The business side came easy for me. What I loved most about the marketing aspect of sports was that it allowed me to be creative. Everyone has their thing that sets them free, makes them happy and full of joy, and my thing was, and still is, having the opportunity to create. Having the ability to work with an athlete on their brand, create concepts for different companies that are going to make their brand more prominent in a community, that’s something that piqued my interest. I loved creating things that were different, were outside of the box, were community-involved. And that’s something I realized early on because we worked on those projects in class.

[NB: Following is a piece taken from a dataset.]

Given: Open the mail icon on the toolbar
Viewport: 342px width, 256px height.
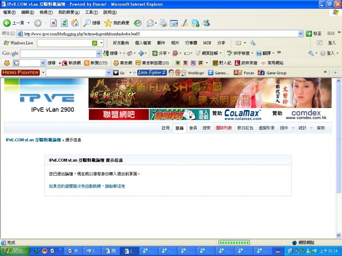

“I would love to see more women enter the field, because there are some great women sales reps out there who know how to crunch these numbers, they know how to pitch, they know how to interact with people of different backgrounds”
Nicole Taylor, MBA ’16

Interning with the Basketball Hall of Fame as a corporate partnership intern in hospitality while an undergraduate at AIC, I had a chance to meet the ‘Dream Team’ one year. I worked with some of their VIP programs, as well. I met different athletes and their sports agents, their publicists. Speaking with them, they were so confident in their field. We connected very well, and that’s just something that kept me going. One day I wanted that to be me. Ultimately, I would like to represent athletes directly—work on their personal brands and dabble in contract management and negotiation.

Final thoughts?

AIC is a huge part of me. It helped me get my footing and figure out who Nicole Taylor really was. I’m thankful for my experience and, most importantly, the people. For any student on campus—but especially the sports and recreation management students—who are looking to get their footing in the sports world, I’m definitely not a shy resource. I’m happy to give back to the community that helped mold me into the woman that I am today.